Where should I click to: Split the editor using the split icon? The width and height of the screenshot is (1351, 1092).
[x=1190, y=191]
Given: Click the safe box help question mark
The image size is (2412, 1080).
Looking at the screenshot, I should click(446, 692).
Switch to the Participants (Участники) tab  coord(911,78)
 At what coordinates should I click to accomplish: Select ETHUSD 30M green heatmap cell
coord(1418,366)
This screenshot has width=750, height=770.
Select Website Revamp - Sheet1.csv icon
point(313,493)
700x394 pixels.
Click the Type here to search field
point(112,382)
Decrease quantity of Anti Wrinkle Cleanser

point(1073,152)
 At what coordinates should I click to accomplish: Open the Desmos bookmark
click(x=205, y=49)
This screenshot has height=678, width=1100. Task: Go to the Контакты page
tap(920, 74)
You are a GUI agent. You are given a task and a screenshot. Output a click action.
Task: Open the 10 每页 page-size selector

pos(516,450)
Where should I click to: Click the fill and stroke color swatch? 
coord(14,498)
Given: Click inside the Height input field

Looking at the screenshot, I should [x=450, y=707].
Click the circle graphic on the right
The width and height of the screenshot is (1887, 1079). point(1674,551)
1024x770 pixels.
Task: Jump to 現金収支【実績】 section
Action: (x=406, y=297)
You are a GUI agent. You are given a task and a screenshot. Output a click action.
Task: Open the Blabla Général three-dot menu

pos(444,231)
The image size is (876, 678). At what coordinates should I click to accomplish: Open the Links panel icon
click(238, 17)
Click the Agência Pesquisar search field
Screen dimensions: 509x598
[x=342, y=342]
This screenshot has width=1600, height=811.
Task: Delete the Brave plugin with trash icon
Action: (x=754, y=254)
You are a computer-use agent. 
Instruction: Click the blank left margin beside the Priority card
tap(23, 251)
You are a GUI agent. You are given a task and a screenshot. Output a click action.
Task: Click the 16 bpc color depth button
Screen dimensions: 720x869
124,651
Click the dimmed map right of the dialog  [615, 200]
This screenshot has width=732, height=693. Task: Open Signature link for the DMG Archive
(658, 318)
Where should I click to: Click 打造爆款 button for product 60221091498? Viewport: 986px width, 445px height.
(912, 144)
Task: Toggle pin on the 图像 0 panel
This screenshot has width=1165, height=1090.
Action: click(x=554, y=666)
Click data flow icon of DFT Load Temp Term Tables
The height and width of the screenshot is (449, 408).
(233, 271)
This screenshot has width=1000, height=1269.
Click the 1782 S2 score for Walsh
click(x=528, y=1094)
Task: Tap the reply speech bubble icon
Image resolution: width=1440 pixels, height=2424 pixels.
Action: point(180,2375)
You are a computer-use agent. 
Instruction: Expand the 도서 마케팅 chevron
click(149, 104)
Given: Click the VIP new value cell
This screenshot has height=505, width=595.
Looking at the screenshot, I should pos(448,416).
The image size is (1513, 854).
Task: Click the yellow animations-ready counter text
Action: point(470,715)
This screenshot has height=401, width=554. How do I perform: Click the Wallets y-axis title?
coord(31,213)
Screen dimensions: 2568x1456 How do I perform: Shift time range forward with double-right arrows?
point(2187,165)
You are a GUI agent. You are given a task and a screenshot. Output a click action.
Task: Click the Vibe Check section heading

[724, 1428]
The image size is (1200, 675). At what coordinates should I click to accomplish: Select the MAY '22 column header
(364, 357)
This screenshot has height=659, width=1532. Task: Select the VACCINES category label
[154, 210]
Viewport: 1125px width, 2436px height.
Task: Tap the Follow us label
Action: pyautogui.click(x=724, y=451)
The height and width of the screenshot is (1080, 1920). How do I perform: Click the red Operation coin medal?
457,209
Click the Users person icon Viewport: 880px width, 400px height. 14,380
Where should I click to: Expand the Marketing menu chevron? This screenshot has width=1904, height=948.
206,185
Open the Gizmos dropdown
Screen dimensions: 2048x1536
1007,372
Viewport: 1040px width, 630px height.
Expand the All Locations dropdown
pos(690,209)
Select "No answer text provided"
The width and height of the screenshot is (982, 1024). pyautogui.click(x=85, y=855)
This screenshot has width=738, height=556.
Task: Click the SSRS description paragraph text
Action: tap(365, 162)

- - -

▶ [REQUIRED TASK] Could you copy out the lines above, starting with the first one and ending with the line containing "coord(1418,366)" (that line included), reproducing each character for character?

▶ [ANSWER FOR THIS EXERCISE]
Where should I click to: Split the editor using the split icon? The width and height of the screenshot is (1351, 1092).
[x=1190, y=191]
Given: Click the safe box help question mark
The image size is (2412, 1080).
Looking at the screenshot, I should click(446, 692).
Switch to the Participants (Участники) tab  coord(911,78)
 At what coordinates should I click to accomplish: Select ETHUSD 30M green heatmap cell
coord(1418,366)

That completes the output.